(Collected data entries)

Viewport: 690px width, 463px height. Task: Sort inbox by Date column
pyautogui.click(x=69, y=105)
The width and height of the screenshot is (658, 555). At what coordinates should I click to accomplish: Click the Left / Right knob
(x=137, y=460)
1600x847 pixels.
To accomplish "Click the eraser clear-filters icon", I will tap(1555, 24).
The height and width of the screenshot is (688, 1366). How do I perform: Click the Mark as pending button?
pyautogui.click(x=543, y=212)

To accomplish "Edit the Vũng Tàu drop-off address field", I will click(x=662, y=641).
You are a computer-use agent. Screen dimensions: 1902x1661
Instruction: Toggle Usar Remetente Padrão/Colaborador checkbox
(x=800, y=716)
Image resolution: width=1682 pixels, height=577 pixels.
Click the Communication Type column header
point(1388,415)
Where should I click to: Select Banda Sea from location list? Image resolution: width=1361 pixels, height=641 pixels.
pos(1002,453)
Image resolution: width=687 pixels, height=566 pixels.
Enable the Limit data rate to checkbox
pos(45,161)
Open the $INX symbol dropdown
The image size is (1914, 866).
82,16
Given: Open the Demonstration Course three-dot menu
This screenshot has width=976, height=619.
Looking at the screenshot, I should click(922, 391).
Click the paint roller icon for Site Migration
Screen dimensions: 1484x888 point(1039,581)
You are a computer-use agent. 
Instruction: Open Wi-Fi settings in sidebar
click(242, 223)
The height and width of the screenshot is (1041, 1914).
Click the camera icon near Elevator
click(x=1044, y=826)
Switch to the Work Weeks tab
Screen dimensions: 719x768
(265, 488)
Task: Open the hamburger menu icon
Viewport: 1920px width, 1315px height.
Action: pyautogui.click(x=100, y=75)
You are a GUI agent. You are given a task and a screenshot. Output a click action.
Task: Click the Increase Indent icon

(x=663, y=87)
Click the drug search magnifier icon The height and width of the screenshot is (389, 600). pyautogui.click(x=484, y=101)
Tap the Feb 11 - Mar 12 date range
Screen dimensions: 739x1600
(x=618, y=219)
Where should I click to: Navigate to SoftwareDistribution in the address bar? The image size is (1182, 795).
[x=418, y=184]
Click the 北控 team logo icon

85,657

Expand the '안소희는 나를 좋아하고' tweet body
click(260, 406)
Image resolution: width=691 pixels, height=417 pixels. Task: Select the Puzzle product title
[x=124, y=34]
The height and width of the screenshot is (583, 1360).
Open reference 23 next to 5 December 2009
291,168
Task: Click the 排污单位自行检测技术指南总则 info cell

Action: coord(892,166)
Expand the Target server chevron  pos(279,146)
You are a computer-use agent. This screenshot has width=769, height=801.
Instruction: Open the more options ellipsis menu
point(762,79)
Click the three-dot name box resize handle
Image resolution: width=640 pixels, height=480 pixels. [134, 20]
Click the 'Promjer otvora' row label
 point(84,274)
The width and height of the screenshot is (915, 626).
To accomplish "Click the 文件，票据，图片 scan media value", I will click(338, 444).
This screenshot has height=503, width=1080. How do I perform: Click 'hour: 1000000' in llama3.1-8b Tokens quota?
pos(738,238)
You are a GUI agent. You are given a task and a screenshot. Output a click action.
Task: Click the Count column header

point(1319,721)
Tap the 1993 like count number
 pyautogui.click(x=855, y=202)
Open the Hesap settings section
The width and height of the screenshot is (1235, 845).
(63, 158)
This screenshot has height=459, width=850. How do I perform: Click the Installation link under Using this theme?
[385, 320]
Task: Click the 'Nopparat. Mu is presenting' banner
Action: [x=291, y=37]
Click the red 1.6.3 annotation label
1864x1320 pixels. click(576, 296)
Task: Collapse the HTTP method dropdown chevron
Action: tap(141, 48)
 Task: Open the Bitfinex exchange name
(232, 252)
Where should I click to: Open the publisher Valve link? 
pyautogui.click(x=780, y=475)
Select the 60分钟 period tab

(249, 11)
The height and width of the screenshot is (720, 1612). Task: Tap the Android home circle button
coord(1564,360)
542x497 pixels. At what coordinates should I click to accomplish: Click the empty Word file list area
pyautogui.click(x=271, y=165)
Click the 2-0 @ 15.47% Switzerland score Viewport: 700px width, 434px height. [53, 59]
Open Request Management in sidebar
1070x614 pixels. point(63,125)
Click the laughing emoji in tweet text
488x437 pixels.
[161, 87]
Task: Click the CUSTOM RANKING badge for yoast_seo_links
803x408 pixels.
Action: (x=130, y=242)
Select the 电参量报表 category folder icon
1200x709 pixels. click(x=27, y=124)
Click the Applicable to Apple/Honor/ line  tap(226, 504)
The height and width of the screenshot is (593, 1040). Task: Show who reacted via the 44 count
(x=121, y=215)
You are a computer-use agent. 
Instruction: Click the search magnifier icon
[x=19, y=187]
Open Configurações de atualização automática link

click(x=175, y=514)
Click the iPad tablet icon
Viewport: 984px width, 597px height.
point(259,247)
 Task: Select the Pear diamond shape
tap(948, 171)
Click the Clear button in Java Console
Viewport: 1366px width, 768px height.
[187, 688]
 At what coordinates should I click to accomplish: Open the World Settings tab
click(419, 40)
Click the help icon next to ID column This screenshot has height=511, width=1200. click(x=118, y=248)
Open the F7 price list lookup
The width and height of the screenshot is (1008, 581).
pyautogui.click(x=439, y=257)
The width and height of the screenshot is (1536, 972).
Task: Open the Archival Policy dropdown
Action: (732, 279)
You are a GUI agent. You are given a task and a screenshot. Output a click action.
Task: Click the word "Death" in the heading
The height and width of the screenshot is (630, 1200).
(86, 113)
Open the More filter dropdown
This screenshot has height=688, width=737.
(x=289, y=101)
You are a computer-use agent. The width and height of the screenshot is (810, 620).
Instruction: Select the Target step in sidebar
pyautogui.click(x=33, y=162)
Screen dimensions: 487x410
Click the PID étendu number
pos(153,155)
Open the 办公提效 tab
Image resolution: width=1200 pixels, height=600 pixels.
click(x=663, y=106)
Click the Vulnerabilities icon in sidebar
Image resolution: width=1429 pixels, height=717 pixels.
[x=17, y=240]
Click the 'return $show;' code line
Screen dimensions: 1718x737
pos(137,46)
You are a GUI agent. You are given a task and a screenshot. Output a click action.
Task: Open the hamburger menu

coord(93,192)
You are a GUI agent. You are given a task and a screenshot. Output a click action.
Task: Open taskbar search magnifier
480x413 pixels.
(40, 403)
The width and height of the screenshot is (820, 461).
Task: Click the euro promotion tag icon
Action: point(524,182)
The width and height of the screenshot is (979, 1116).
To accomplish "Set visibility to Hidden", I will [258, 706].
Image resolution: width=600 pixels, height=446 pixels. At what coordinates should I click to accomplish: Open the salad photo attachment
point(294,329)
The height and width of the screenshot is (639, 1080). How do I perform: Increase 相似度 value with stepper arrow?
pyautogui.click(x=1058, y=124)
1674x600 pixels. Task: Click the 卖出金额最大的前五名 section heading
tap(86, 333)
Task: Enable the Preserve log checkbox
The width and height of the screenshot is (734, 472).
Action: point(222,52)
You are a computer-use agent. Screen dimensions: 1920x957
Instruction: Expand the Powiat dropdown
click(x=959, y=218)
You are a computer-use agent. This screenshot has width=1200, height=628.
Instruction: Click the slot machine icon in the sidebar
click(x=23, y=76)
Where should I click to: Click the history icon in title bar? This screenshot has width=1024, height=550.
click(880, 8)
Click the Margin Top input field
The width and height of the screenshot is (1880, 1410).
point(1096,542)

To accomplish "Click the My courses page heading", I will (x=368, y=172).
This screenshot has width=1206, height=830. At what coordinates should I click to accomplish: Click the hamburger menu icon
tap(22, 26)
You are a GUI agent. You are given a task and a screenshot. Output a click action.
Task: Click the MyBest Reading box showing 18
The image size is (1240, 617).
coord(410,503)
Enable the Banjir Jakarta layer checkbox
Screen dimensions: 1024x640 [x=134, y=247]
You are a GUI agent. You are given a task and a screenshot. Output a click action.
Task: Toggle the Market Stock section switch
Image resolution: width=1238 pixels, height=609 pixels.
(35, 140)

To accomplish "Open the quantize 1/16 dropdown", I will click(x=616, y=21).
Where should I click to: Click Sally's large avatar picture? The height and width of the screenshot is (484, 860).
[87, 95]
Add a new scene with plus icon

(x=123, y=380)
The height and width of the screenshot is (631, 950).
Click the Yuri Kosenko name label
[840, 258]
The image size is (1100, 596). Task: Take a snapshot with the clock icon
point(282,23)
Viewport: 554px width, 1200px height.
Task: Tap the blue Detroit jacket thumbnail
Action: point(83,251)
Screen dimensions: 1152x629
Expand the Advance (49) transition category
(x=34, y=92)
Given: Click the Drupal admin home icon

### EXERCISE REQUIREMENTS
Read the entries and select each line where the word "will" is found.

### RESPONSE AREA
To accomplish "Click the eraser clear-filters icon", I will tap(1555, 24).
To accomplish "Edit the Vũng Tàu drop-off address field", I will click(x=662, y=641).
To accomplish "Click the 文件，票据，图片 scan media value", I will click(338, 444).
To accomplish "Set visibility to Hidden", I will [258, 706].
To accomplish "Click the My courses page heading", I will (x=368, y=172).
To accomplish "Open the quantize 1/16 dropdown", I will click(x=616, y=21).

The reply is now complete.